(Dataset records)
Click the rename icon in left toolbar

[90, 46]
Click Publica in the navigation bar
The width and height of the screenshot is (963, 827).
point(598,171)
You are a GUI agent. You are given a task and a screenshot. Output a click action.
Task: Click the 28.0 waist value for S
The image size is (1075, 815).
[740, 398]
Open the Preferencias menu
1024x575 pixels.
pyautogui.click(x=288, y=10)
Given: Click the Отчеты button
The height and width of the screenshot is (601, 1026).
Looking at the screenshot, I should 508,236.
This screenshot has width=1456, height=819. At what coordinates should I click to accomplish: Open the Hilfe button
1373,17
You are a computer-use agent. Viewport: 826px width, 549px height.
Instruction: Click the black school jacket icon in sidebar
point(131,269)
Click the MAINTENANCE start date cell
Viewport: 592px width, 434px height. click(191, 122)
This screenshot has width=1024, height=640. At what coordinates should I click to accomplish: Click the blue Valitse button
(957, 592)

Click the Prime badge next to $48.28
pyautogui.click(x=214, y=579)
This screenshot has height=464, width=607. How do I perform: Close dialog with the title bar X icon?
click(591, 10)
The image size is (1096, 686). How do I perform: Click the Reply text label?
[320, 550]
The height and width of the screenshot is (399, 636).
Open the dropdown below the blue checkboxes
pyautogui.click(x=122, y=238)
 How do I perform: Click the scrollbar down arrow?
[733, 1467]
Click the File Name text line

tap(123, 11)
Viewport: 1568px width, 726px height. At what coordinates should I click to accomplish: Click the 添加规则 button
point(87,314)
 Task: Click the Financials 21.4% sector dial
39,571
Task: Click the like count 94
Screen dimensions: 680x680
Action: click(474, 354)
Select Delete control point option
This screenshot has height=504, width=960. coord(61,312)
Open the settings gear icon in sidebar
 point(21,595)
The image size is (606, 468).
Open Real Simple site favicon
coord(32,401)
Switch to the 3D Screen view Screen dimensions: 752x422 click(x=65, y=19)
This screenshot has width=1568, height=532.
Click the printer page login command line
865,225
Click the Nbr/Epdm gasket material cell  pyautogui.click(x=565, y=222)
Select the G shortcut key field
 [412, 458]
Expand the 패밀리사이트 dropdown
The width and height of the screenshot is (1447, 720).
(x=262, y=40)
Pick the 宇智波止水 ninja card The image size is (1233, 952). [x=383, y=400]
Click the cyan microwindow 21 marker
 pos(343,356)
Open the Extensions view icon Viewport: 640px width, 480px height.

WHAT TO WORK ON
From the line that contains "Task: Click the like count 94" down to the last line above, print each line exactly as it appears.

TASK RESPONSE
Task: Click the like count 94
Screen dimensions: 680x680
Action: click(474, 354)
Select Delete control point option
This screenshot has height=504, width=960. coord(61,312)
Open the settings gear icon in sidebar
 point(21,595)
The image size is (606, 468).
Open Real Simple site favicon
coord(32,401)
Switch to the 3D Screen view Screen dimensions: 752x422 click(x=65, y=19)
This screenshot has width=1568, height=532.
Click the printer page login command line
865,225
Click the Nbr/Epdm gasket material cell  pyautogui.click(x=565, y=222)
Select the G shortcut key field
 [412, 458]
Expand the 패밀리사이트 dropdown
The width and height of the screenshot is (1447, 720).
(x=262, y=40)
Pick the 宇智波止水 ninja card The image size is (1233, 952). [x=383, y=400]
Click the cyan microwindow 21 marker
 pos(343,356)
Open the Extensions view icon Viewport: 640px width, 480px height.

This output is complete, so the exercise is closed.